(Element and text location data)
— start —
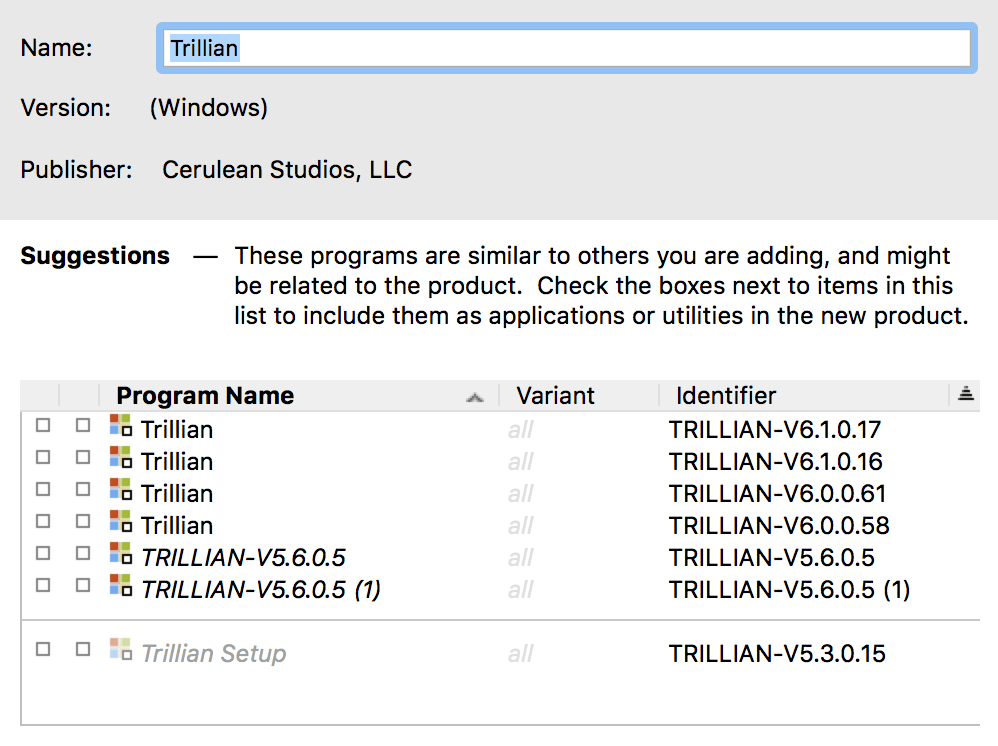Screen dimensions: 998x746
Task: Click the program icon for TRILLIAN-V6.1.0.16
Action: [120, 459]
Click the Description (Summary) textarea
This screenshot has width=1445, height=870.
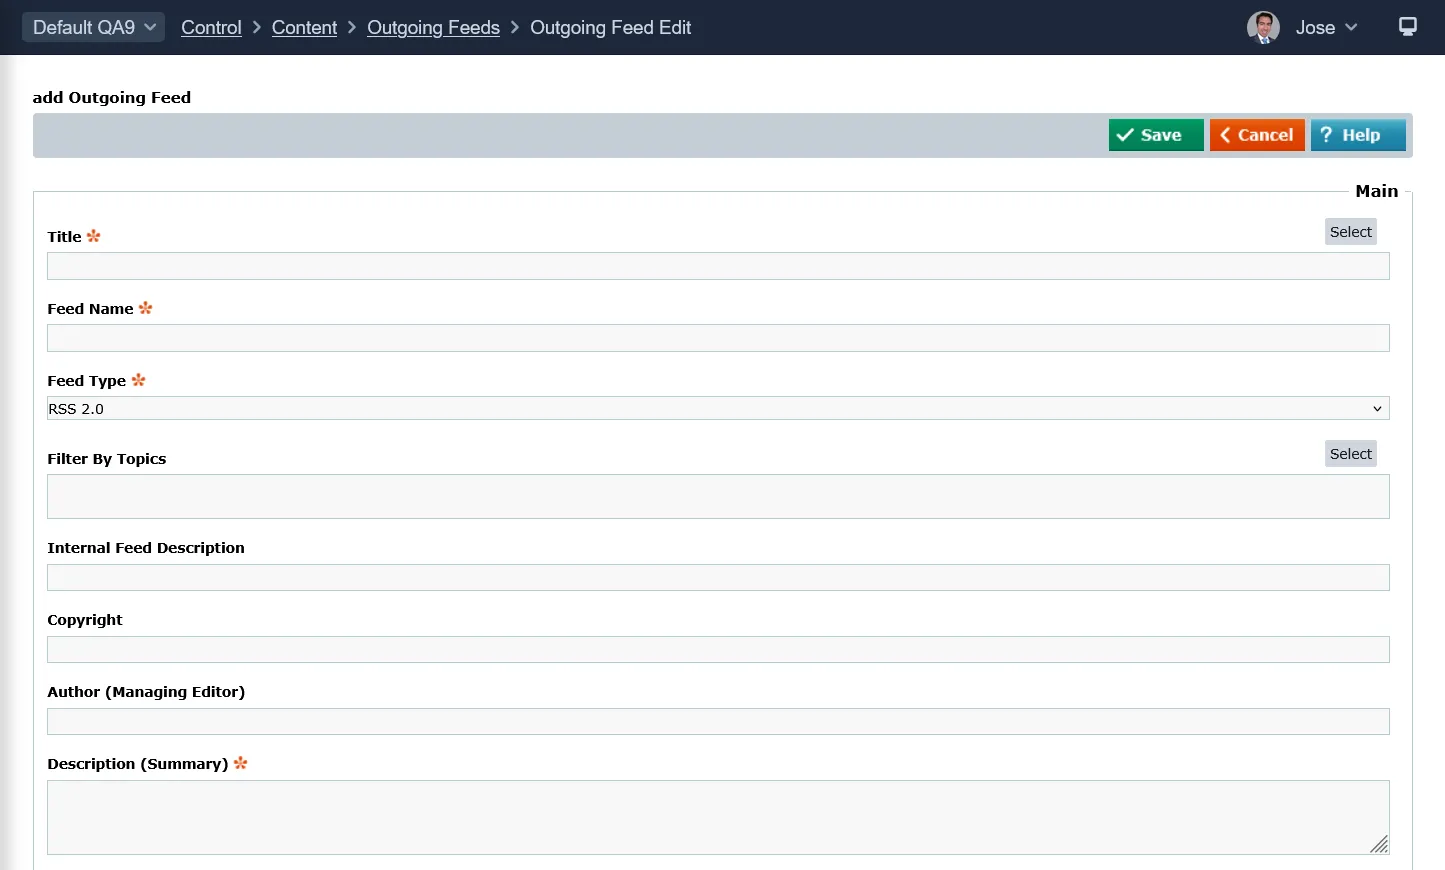pos(717,817)
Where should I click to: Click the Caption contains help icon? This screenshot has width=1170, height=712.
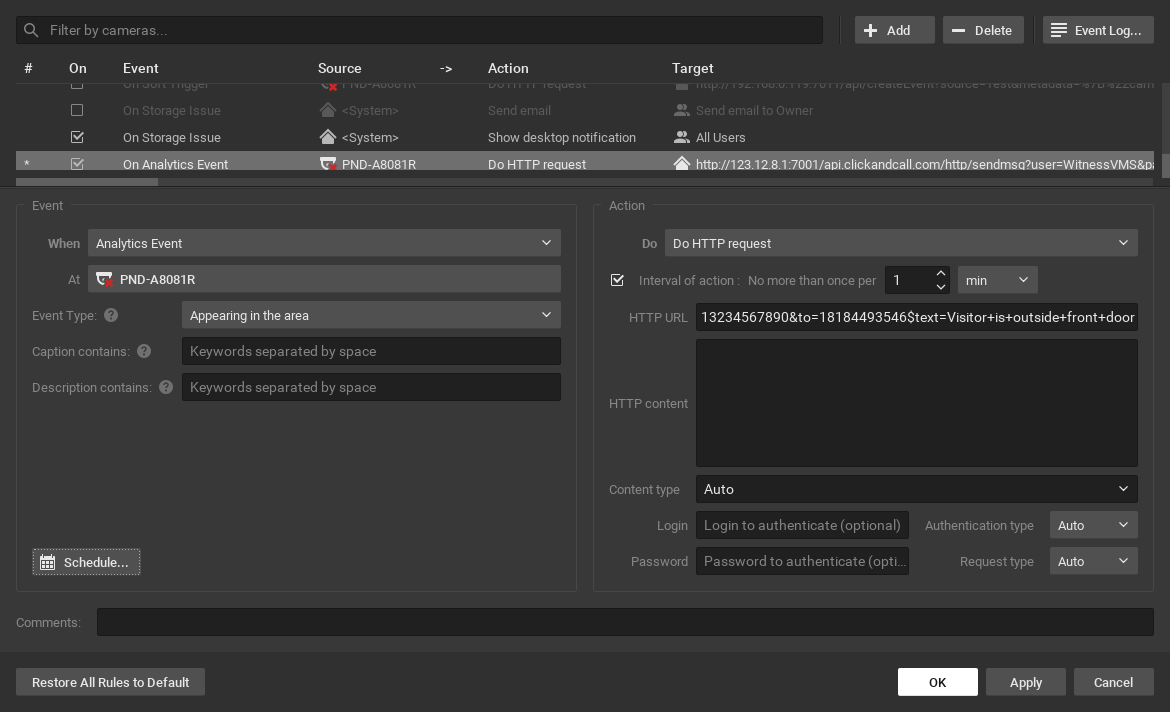point(144,351)
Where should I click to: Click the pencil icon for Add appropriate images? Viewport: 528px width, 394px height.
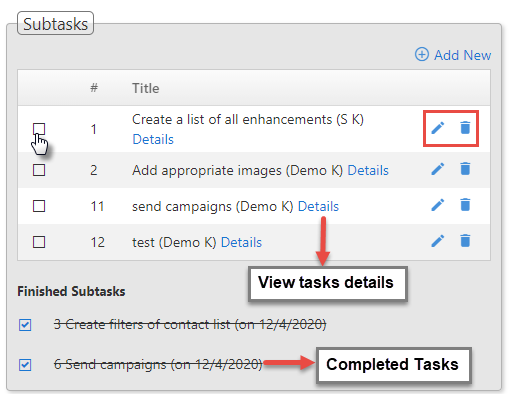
— end —
_Requirement_.
Reproduce all of the items above, substituting "The image has" for every occurrence of "This screenshot has" and leaving everything else as it is. Omit the pictures.

_Answer for the task_.
Screen dimensions: 998x746
Task: Click the program icon for TRILLIAN-V6.1.0.16
Action: [120, 459]
Click the Description (Summary) textarea
The image has width=1445, height=870.
pos(717,817)
Where should I click to: Click the Caption contains help icon? The image has width=1170, height=712.
point(144,351)
Where should I click to: Click the pencil icon for Add appropriate images? Viewport: 528px width, 394px height.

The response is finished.